** Exercise objective **
Copy out the part of the records that opens with the line containing "Click the briefcase icon in Payment Amount" and closes with the line containing "Action: tap(1275, 127)", including both of those lines.

** Supplied entries **
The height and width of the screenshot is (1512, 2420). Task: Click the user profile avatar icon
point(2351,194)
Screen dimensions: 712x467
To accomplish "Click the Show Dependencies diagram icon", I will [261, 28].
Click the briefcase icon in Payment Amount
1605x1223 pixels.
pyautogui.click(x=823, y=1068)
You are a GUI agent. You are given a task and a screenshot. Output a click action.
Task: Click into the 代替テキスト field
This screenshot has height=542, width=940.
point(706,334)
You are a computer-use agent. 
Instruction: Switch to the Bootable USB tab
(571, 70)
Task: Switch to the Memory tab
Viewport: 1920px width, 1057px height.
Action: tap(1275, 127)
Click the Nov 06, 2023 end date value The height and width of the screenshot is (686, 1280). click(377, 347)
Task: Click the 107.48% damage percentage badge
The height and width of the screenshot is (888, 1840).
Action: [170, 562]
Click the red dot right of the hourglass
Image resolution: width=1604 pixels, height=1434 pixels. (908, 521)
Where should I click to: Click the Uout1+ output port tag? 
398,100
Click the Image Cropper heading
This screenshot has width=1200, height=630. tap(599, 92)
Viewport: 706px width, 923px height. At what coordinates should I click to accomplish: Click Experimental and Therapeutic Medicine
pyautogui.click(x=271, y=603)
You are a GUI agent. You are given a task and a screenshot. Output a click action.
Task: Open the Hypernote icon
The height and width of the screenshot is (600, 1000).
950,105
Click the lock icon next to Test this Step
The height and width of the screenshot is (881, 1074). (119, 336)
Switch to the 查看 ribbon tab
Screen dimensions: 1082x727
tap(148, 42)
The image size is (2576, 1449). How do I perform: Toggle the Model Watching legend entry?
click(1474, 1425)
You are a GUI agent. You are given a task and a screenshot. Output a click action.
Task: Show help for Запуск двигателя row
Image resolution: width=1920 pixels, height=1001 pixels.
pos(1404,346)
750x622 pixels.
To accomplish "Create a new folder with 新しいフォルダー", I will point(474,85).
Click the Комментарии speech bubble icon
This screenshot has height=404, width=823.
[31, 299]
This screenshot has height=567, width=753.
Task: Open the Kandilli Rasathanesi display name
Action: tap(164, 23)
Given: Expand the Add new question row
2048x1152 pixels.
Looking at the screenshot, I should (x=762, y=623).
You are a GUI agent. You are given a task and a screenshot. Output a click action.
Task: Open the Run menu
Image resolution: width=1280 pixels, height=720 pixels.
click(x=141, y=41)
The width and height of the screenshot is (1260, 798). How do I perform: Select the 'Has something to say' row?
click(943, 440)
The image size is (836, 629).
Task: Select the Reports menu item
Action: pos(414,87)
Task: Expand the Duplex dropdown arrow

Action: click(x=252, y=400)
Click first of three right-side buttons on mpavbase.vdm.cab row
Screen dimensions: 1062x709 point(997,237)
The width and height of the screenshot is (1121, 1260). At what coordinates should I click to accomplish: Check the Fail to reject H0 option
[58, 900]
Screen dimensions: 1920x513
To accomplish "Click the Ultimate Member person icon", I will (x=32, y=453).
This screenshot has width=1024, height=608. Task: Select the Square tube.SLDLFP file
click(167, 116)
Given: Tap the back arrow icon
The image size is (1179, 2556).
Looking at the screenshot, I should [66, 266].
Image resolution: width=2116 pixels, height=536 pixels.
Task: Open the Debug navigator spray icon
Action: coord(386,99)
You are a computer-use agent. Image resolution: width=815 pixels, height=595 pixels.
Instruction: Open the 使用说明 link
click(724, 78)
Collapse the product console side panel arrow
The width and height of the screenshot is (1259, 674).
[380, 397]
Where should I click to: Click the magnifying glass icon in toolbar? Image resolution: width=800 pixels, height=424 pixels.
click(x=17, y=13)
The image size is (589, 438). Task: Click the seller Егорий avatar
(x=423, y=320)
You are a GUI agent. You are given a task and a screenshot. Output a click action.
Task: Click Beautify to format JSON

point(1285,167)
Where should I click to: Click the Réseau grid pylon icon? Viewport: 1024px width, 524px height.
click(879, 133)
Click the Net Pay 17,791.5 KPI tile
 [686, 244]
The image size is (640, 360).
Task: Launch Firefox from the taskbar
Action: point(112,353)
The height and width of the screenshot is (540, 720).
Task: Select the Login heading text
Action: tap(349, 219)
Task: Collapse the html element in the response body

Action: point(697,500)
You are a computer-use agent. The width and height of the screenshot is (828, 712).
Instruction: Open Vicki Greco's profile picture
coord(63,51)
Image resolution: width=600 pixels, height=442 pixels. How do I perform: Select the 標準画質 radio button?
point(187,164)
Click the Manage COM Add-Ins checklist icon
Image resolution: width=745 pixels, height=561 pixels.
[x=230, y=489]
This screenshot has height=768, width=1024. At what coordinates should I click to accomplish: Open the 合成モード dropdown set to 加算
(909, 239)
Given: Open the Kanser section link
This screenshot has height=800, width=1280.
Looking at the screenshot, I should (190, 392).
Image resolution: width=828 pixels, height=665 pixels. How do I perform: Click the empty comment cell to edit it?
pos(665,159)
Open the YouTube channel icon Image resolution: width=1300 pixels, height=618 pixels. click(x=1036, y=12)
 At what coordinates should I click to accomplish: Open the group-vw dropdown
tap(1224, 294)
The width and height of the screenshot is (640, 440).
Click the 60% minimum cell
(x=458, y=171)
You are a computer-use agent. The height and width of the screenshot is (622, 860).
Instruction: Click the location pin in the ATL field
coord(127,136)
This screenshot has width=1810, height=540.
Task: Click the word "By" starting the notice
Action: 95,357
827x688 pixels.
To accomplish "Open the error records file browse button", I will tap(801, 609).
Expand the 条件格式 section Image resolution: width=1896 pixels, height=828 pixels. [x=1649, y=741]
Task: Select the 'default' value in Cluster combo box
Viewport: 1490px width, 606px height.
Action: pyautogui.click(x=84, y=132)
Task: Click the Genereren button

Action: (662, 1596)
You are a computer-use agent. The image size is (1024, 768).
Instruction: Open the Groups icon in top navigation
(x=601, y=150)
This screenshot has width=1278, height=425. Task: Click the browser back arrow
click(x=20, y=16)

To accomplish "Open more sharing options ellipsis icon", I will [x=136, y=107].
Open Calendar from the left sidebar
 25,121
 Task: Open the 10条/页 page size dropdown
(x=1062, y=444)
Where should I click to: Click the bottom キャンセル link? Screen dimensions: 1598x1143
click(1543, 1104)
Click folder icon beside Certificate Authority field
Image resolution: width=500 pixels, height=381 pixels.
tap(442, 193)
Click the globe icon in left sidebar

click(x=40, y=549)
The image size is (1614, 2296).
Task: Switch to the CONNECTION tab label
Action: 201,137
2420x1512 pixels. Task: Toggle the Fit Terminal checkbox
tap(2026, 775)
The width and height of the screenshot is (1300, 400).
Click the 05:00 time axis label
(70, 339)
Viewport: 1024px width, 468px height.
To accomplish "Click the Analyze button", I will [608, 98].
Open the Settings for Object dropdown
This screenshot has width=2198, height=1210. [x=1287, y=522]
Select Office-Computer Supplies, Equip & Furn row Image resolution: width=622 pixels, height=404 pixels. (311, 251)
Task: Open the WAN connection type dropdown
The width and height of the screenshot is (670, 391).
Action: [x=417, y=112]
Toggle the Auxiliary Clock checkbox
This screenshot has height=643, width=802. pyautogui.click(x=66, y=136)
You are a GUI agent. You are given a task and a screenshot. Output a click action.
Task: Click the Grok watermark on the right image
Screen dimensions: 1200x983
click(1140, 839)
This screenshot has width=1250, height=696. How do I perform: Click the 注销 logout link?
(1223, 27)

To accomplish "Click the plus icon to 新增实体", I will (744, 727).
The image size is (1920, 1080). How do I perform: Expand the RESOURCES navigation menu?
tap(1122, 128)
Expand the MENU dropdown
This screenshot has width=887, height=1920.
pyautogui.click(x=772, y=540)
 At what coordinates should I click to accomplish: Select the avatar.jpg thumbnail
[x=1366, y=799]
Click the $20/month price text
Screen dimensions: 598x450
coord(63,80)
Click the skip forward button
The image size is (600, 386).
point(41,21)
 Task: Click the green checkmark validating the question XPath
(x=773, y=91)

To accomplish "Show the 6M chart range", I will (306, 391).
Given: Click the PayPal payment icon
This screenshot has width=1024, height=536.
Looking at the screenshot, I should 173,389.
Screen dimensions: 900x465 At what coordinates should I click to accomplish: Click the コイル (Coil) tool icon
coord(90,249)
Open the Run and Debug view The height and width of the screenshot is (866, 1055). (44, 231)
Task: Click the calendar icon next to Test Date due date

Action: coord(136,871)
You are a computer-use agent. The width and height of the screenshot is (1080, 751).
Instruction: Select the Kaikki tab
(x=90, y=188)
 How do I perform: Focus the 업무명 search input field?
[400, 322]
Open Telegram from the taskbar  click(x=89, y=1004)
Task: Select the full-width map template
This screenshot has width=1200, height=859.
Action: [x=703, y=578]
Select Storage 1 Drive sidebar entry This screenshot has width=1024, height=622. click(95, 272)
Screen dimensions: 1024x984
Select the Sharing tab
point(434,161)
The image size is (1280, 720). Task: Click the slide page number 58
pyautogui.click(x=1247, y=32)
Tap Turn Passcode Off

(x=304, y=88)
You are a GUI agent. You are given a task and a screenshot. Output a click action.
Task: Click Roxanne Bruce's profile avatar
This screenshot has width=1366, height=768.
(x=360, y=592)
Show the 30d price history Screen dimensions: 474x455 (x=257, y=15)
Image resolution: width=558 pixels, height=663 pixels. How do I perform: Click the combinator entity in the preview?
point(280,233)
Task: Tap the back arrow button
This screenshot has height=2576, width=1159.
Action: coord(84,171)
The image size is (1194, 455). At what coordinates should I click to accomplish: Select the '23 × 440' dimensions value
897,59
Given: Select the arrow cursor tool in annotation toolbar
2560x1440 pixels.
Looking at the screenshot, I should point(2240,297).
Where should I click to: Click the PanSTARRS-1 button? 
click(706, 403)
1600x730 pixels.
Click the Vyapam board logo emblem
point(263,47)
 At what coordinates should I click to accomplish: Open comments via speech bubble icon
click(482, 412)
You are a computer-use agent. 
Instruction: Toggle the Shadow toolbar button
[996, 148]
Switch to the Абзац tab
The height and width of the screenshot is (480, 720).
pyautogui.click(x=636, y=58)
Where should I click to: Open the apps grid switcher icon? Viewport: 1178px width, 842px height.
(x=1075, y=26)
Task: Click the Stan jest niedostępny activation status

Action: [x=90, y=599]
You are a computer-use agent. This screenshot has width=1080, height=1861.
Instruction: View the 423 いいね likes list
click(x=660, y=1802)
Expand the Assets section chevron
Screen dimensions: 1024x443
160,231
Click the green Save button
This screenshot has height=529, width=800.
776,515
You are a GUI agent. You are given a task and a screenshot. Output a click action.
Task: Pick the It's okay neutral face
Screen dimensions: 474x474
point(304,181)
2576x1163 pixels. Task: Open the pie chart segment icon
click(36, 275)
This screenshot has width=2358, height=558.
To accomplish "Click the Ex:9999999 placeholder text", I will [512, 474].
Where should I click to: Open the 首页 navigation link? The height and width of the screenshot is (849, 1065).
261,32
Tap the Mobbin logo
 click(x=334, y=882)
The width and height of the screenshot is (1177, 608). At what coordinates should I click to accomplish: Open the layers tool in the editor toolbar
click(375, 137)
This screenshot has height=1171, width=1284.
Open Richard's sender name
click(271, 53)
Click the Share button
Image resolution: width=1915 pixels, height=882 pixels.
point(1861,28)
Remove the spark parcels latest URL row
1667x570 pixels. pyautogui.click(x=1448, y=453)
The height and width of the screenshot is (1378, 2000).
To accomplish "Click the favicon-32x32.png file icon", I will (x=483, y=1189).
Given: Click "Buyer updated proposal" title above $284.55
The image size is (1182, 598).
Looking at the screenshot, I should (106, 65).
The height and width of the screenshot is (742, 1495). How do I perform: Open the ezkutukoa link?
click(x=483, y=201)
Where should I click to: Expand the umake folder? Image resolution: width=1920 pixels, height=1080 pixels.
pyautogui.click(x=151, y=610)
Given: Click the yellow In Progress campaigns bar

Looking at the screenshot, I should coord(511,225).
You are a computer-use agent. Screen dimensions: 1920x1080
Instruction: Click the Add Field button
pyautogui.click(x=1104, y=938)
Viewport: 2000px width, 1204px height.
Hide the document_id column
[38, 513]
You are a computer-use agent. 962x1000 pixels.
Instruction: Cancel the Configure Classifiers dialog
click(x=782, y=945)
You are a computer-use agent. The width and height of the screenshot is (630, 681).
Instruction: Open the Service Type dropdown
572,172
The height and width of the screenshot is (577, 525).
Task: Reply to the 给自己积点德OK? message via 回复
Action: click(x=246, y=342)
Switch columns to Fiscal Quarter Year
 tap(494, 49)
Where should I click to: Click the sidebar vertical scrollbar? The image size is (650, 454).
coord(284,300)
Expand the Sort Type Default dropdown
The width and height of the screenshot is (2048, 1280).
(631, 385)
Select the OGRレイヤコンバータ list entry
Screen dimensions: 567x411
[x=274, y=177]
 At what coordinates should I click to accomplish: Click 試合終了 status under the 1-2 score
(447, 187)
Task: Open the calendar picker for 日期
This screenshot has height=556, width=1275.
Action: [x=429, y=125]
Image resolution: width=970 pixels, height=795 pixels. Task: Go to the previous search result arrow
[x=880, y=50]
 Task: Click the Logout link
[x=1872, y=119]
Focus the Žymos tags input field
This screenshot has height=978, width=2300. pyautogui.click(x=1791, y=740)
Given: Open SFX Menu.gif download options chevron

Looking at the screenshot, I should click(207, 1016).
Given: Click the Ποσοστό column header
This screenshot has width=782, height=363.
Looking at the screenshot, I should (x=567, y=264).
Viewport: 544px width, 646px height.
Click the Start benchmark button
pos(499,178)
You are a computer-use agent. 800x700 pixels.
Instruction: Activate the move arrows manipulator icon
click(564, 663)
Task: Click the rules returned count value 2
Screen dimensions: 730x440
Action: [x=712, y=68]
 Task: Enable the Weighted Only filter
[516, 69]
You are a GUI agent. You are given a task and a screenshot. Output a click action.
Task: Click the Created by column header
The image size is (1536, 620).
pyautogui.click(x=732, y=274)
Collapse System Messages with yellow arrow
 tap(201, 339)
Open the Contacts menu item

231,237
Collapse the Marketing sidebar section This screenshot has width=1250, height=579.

** Output of the task **
Click the briefcase icon in Payment Amount
1605x1223 pixels.
pyautogui.click(x=823, y=1068)
You are a GUI agent. You are given a task and a screenshot. Output a click action.
Task: Click into the 代替テキスト field
This screenshot has height=542, width=940.
point(706,334)
You are a computer-use agent. 
Instruction: Switch to the Bootable USB tab
(571, 70)
Task: Switch to the Memory tab
Viewport: 1920px width, 1057px height.
Action: tap(1275, 127)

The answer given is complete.